━━ DATA SHOWN ━━

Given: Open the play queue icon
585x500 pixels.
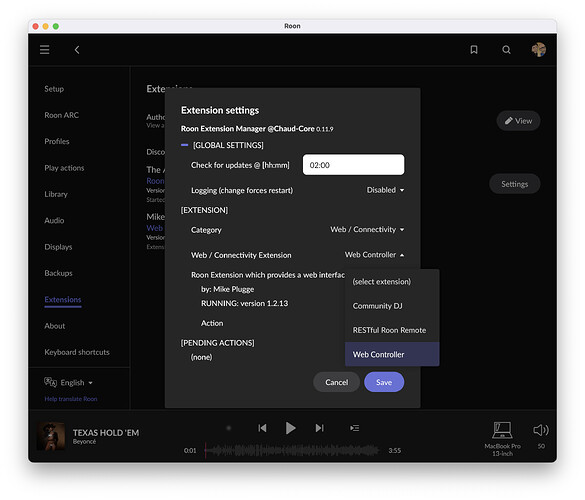Looking at the screenshot, I should 354,428.
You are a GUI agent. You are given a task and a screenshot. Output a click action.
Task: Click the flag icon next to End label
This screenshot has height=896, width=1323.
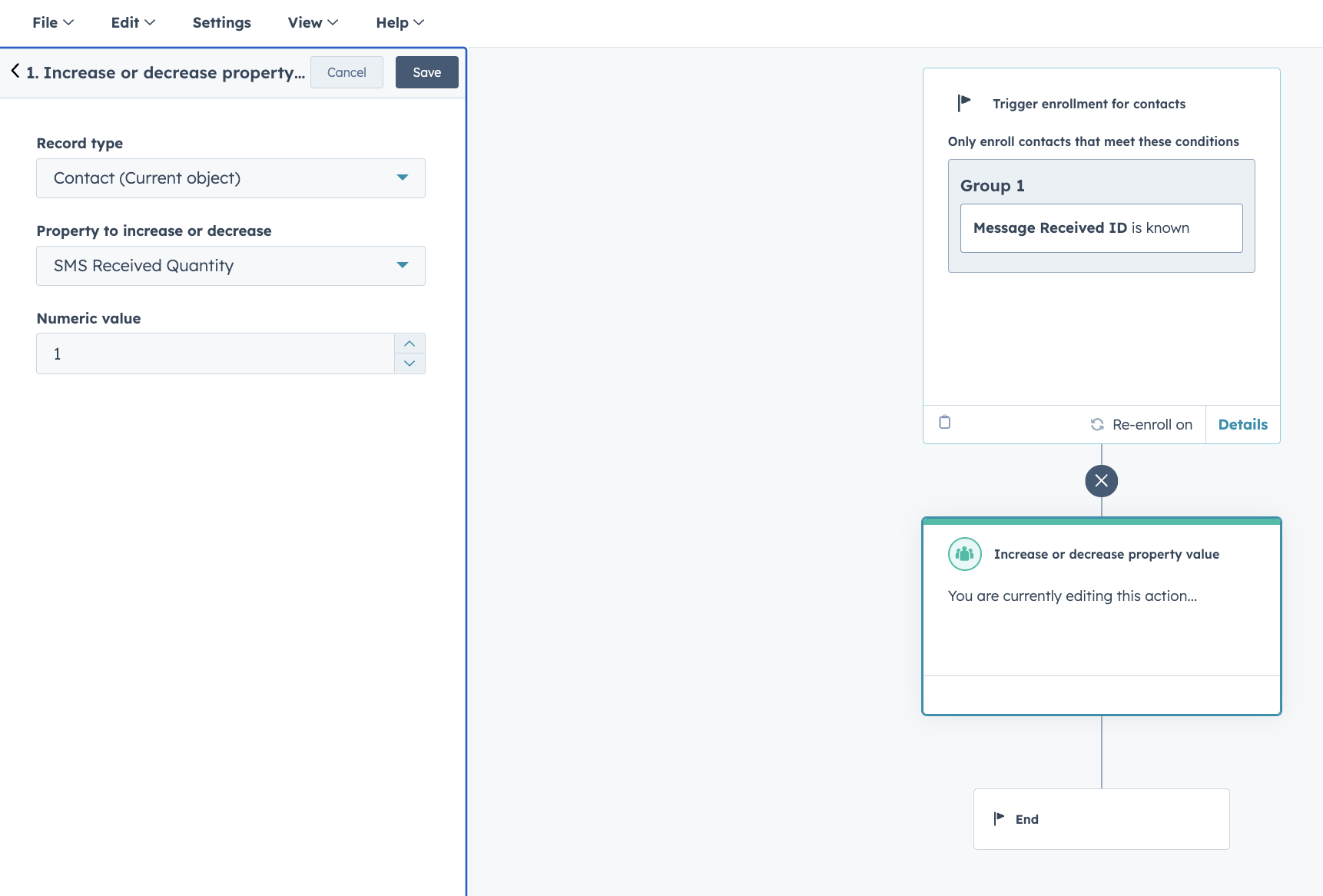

━━━

■ **TASK INSTRUCTIONS**
Copy out the entries word for word, beginning with the line that contains "You are a GUI" and continuing to the end of the entries. Leave out the pictures.

■ **TASK ANSWER**
You are a GUI agent. You are given a task and a screenshot. Output a click action.
Task: Click the flag icon next to End label
This screenshot has height=896, width=1323.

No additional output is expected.